The charterer appealed to the High Court contending that the tribunal made an error in law in holding that Article IV(2)(a) of the Rules would be applicable in the present case. The charterers case primarily based on the House of Lords decision in The Hill Harmony  1 AC 638 where the owner was not allowed to rely on the same exception when it opted to follow a route different than the one recommended by the charterer. More precisely, the master declined to take the shorter northern circle route recommended to charterers by a weather routeing service for a trans-Pacific voyage and took the longer more southerly rhumb line route. He did so because on a previous trans-Pacific voyage, the vessel had encountered very bad weather and had suffered damage. The House of Lords were adamant that in such a case the owner could not rely on the “error in navigation” defence as the master had no rational justification for doing what he did.
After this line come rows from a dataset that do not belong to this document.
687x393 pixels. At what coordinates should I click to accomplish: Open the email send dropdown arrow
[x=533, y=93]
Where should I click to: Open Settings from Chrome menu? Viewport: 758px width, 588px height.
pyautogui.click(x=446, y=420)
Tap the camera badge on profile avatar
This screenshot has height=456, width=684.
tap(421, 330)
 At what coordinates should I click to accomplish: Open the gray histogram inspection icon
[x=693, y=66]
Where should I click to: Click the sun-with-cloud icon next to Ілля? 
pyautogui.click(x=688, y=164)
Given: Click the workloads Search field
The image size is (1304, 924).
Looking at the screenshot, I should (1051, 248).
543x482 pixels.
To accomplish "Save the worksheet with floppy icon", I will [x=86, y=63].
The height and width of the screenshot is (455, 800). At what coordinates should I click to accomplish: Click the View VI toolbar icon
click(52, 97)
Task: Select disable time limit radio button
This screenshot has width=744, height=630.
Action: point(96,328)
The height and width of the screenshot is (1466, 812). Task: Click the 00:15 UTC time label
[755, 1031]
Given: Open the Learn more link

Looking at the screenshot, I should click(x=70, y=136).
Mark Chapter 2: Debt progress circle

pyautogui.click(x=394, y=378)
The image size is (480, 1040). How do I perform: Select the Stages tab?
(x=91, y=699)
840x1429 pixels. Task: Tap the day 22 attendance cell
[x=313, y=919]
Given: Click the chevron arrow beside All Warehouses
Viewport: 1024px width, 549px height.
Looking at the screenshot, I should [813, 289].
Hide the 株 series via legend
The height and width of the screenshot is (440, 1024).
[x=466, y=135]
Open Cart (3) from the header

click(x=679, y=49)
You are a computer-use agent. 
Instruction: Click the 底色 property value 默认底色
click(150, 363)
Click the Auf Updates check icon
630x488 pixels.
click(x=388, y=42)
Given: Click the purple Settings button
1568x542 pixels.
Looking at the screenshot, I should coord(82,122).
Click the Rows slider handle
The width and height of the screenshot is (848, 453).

Sir Nigel Teare was able to distinguish the present case than The Hill Harmony stressing that the master here simply failed to exhibit good navigation and seamanship in failing to take into account of the risk of anchoring in Indonesian territorial waters. Put differently, in this instance what caused the master to fail to comply with the charterer’s order was his failure to exhibit good navigation and seamanship. Conversely, in The Hill Harmony the master’s choice of route was not caused by any error in navigation or seamanship.
Sir Nigel Teare, correctly in author’s view, came to the conclusion that The Hill Harmony was not authority for the proposition that where there has been a failure to follow an employment order the exception in respect of a fault in the navigation of the vessel is unavailable. He stressed that there could be instances like The Hill Harmony where the master not due to any error in navigation and seamanship (but simply due to a commercial choice) takes a decision in breach of the employment instructions. In such cases, the navigational error defence found in Article IV(2)(a) of the Rules would not be open to the owner. However, in a case like the present one the defence might certainly be available, It is worth noting, however, that to be able to rely on the defence it is essential for a shipowner to demonstrate that the master’s actions were in the navigation or management of the vessel and an exercise of (poor) seamanship! Sir Teare’s judgment is a sigh of relief to owners especially when trading to ports where territorial boundaries in surrounding waters can be unclear. In such places, any mistake made by the crew in determining the place of anchorage (or making any other navigational decision) which might cause loss to the charterer might provide a defence to the owner if the Rules are successfully incorporated into the charterparty.